Being an expat has long been a struggle that hasn’t resolved, but being an expat cut off from any friends you might have made, and with your family (even if they wanted to) banned from visiting was really tough. At work, a high-risk environment, it’s been challenging to find meaning as we’ve been rehearsing in starts and stops, our performance dates being pushed off and off into an indefinite future.


But as much as I struggled this year with homesickness and despair, exhaustion, and exhausting UNCERTAINTY, I know that my suffering is not special or unique, that is a micro-micro-part of the collective global awfulness and suffering of 2020, and it could have been so, so much worse for me. I am lucky to live in a country where the arts have huge support from the government (as opposed to the USA where there is none), and where, in the months I was not working full-time I received nearly 90 percent pay because of a societal safety net. I can not overstate how grateful I am that our little family hasn’t had to add money worries to the list of worries this year, unlike so many of my friends in the USA. I am also grateful that we are still healthy, and that all my friends that got COVID have fully recovered (with a few exceptions; long-haulers are real). None of my family has been hospitalized, died, or even contracted the disease (yet). I acknowledge that this in part reflects the disparate and sad realities of white and blue collar America, where one group is so much more able to shield themselves from risk and disease than the other.
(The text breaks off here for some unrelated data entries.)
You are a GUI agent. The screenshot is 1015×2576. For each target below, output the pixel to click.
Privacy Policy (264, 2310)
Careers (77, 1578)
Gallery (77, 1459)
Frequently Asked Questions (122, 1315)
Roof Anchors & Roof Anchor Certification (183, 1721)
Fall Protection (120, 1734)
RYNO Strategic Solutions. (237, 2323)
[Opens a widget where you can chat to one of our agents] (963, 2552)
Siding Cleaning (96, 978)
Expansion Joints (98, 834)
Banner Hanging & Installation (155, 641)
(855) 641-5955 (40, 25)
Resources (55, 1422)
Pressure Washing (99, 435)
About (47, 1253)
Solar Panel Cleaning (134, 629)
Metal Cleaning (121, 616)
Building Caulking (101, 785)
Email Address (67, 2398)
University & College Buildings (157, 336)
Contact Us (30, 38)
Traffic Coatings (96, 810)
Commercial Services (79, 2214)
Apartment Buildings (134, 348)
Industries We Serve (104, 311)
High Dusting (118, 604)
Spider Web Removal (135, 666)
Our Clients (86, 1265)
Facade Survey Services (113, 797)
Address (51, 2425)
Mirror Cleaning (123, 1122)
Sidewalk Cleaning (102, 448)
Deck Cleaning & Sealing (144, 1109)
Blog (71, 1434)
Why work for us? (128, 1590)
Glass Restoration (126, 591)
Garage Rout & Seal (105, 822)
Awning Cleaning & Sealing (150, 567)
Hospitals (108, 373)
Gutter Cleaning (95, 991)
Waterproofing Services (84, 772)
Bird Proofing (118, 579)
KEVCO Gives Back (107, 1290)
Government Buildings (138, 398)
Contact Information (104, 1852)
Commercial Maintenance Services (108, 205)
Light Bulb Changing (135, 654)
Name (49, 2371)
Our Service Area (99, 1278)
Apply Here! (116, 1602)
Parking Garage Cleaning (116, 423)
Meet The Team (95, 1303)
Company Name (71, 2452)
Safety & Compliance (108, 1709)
This year might have largely sucked but it also involved a lot of stopping and smelling the roses. We slowed down, looked around. It was also an invitation for self-reflection, a reassessing of values and priorities, and a two months of very intimate, surreal, challenging, and beautiful time with my family here (“Lockdown 1”) that I will never forget. It was also a year, where inspite of the obstacles I had some career triumphs (learned I could actually sing Kundry, a super-hard role, when we staged the whole thing before Lockdown 1; excited to sing it instead of March 2022 with a wave of confidence and experience behind me, got to sing an amazing one woman show this fall before the theaters were shut down in Lockdown 2 in November), got my first super short hair cut, moved to a castle, and lived more authentically. I won’t miss 2020 but it wasn’t all bad. Wishing everyone a brighter 2021 and counting the days until we can hug and gather again.